Refolding Circulary Permutated GFP From Inclusion Bodies; Accessing the Chromophore of Green Fluorescent Protein

Abstract

The Green Fluorescent Protein(GFP) which is derived from the jellyfish Aequorea Victoria has become an invaluable tool in molecular and cellular biology research due to its ability to form a chromophore in vitro. Its amino acid components, Ser65, Tyr66, and Gly67 undergo post‐translational, autocatalytic reaction to create a five membered ring chromophore. This mature P‐hydroxybenzylidene imidazolinone chromophore is formed in exposure to molecular oxygen via an intramolecular reaction.
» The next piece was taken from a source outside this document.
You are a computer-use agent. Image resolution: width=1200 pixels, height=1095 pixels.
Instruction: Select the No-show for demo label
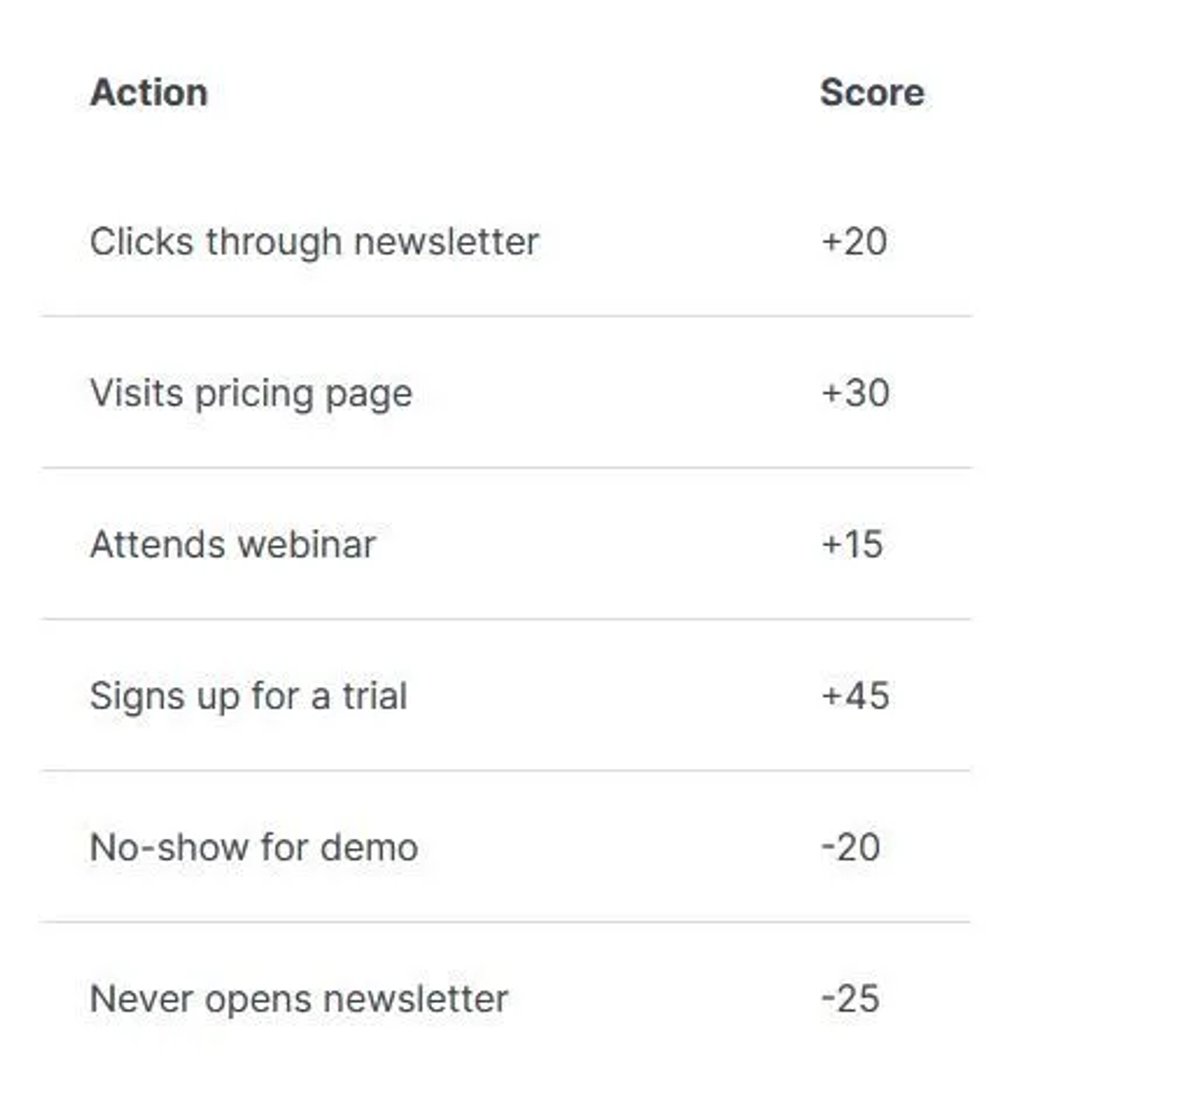click(254, 847)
Even though several possible mechanisms have been suggested for chromophore biosynthesis, none have been proven definitive. The chemical ligation of unnatural amino acids onto the chromophore residues will halt the chromophore formation without affecting protein refolding process. Because the chromophore is located in the center of the beta‐barrel protein, making any subtle changes to the chromophore is difficult to accomplish. Therefore, a permutated variant of GFP has been constructed where N and C termini of the protein are linked and a new N terminus closer to S65, T66, G67 is created. The truncation of N terminus results in GFP where unnatural amino acids can be ligated in place of the residues that comprise the chromophore. Subsequent refolding of this protein will help eluciadate the mechanisms of chromophore formation. The focus of current studies is to find the optimal renaturing condition for this variant of GFP from the inclusion bodies, before the chromophore has a chance to form.